— Task set —
1 – List every bracketed paragraph number in the passage about the connector collet.
2 – In the rows, take the lines starting with the line with "Given: Click the Discover card icon" and going on through the line with "This screenshot has width=904, height=498.". Rename "Discover card" to "Visa card" and give only those lines back with nothing else changed.

— Selected passage —
------------------------------------------------------------------------
Continued rotation of the clamping means 16 causes the collet to move along the frustoconically
shaped walls of the port 6 and as it does so, the walls of the collet are forced inwardly
towards each other so as to close the gap 25 as shown in Figure 3a and reach a point
whereby the same can no longer move along the longitudinal axis of the port 6. At
this point, continued rotation of the clamping means causes the portions 24A and 24B
as shown in Figure 3a to partially collapse along the weakening sections 26 and by
doing so, the same move onto the conductor and exert a gripping force on the same.
[0024] Figure 3A illustrates the formation of the collet before the tightening occurs and
the position of the collet after the gripping effect is shown in Figure 3B.
[0025] The clamping means 16 is also preferably provided with a shear line 27, which, upon
a predetermined and selected clamping torque being reached when the clamping means
is turned, shears as illustrated in Figure 4. At this stage the connector collet is
in the position and condition as shown in Figures 3b and Figure 4 to exert the required
tensile and other clamping forces on the conductor so as to secure the same in the
port. When the clamping means shears along the shear line 27 the drive portion 29
has sheared off and the fitter can be assured that the appropriate clamping torque
has been reached. Typically the shear line 27 is defined by a weakened line with narrower
cross section on the clamping means. The cross section size and shaping of the shear
line 27 is predetermined with respect to the required clamping toque, the size of
conductor, shape of the conductor, material used for the clamping means and indeed
any relevant detail can be taken into account such that the drive portion 29 of the
clamping means will shear off when the selected clamping torque on the collet and
conductor is reached. This portion is therefore detachable from the connector leaving
the main portion 31 in engagement with the connector and maintaining the clamping
torque on the connector.
[0026] It should be appreciated that the process described with regard to Figures 1 to 4
can be repeated at the opposing end of the connector or, yet further, an alternative
form of conductor fitting means may be provided for the other conductor end to be
connected via the connector.
[0027] Figures 5a and 5b illustrate two forms of collet arrangement and Figure 5 illustrates
that regardless of the internal shape of the collet, the external shape will be typically
the same so as to allow the same to be acted upon by the inwardly sloping walls of
the port 6 in the connector which forces the walls of the collet together and onto
the conductor. It should however be noted that the formations 24 need not always be
of the same shape and equally, the cone shaped walls 30 of the collet portions equally
need not be the same length at all times and, preferably, will be shortened as much
as possible so as to allow the subsequent length of the connector to be shortened.
[0028] Figure 5a illustrates the collet in use to exert a clamping effect on a conductor
2 with a circular cross section. Figure 5b illustrates a collet with internal formations
to accommodate a conductor 32 in the form of a sector cross section, in this case
a 90° sector, conductor. Thus it will be appreciated that the internal area defined
by the collet for the reception of the conductor can be formed to suit a particular
conductor cross sectional shape. Although not shown, it is possible and in many cases
may be preferable, for the internal surfaces of the collet which are to contact with
the conductor, to be provided with ridges, teeth or other means which can move into
the conductor material to improve the securing of the collet on the conductor during
the clamping operation.
------------------------------------------------------------------------
— Records shown —

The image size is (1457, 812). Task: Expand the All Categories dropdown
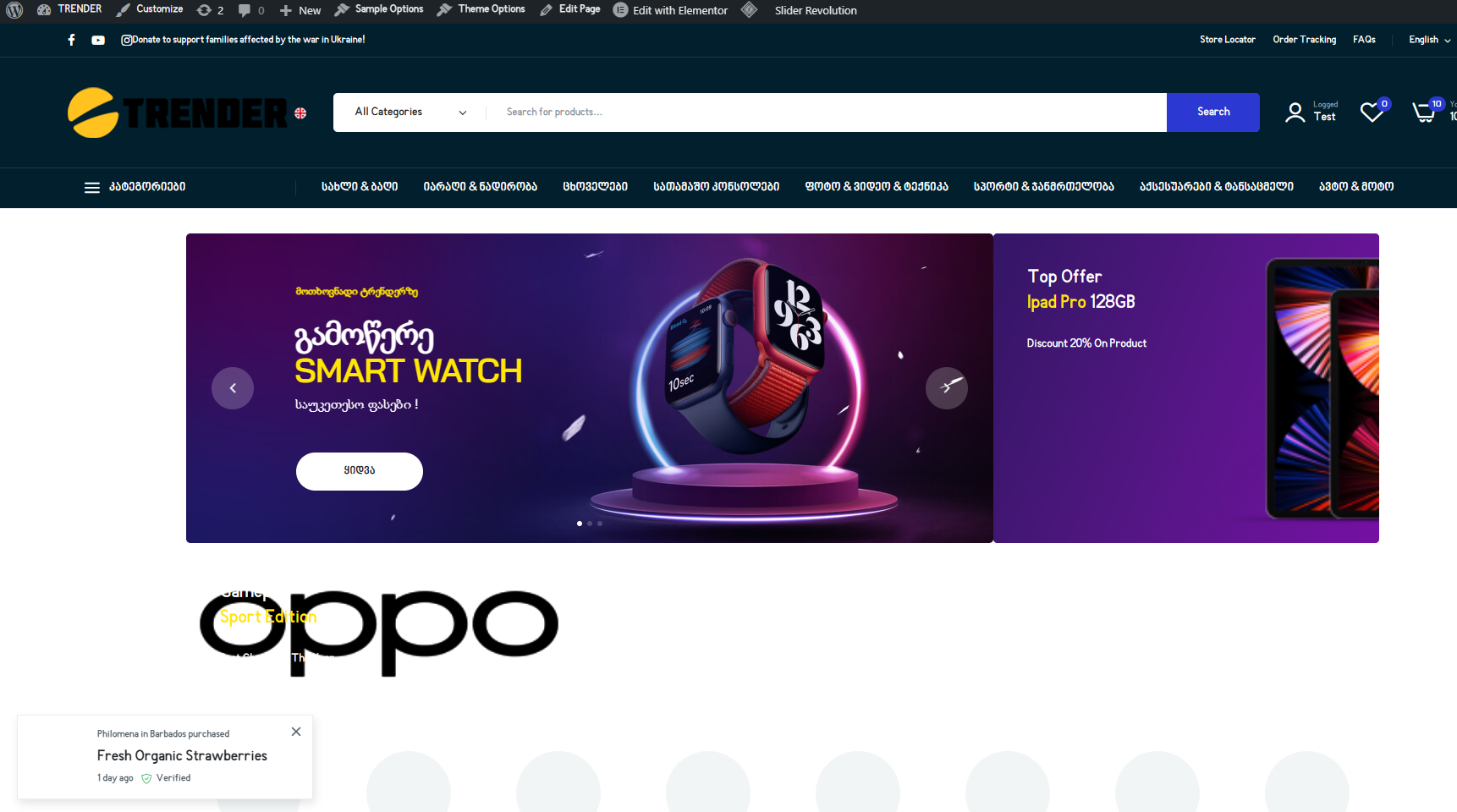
------------------------------------------------------------------------
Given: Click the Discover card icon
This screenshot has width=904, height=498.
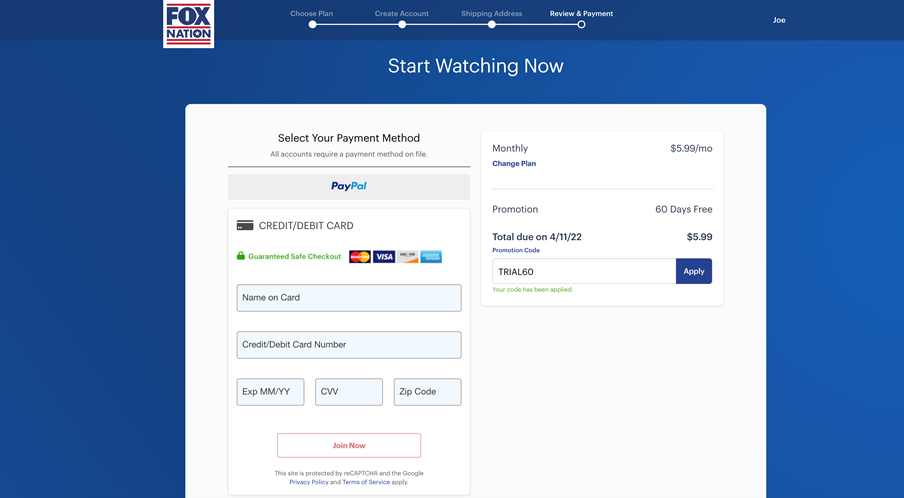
------------------------------------------------------------------------
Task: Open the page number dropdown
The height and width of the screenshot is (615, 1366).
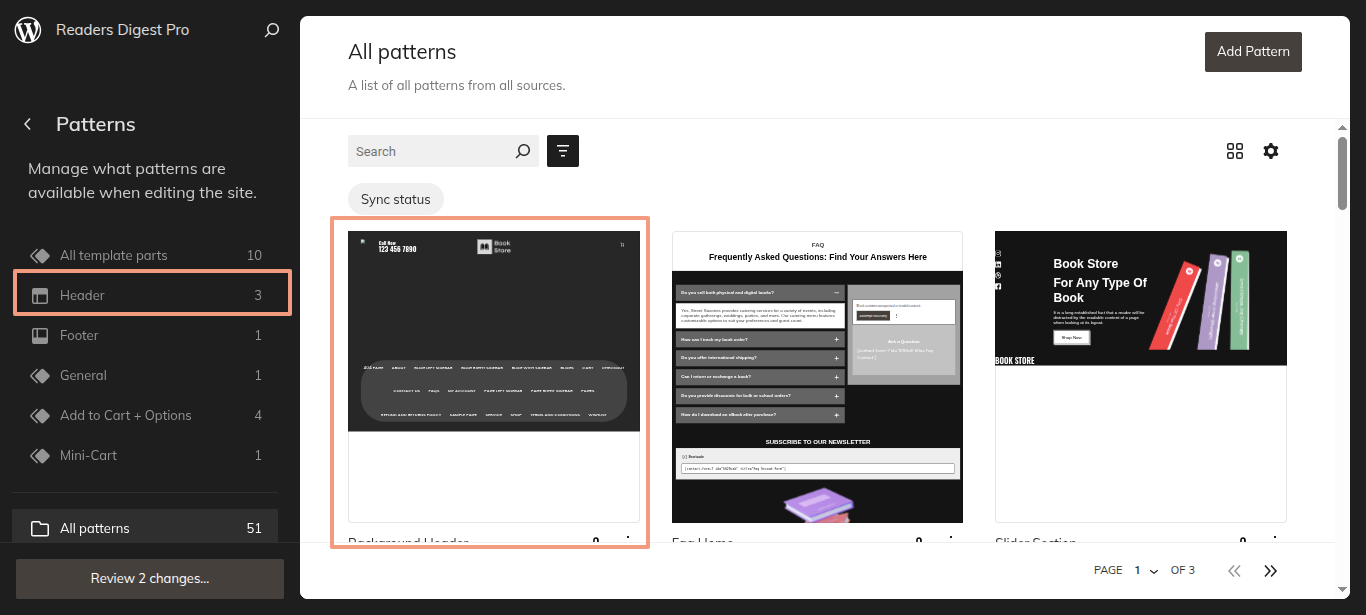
------------------------------------------------------------------------
— Results for the exercise —
1 – [0024], [0025], [0026], [0027], [0028]

2 –
Given: Click the Visa card icon
This screenshot has width=904, height=498.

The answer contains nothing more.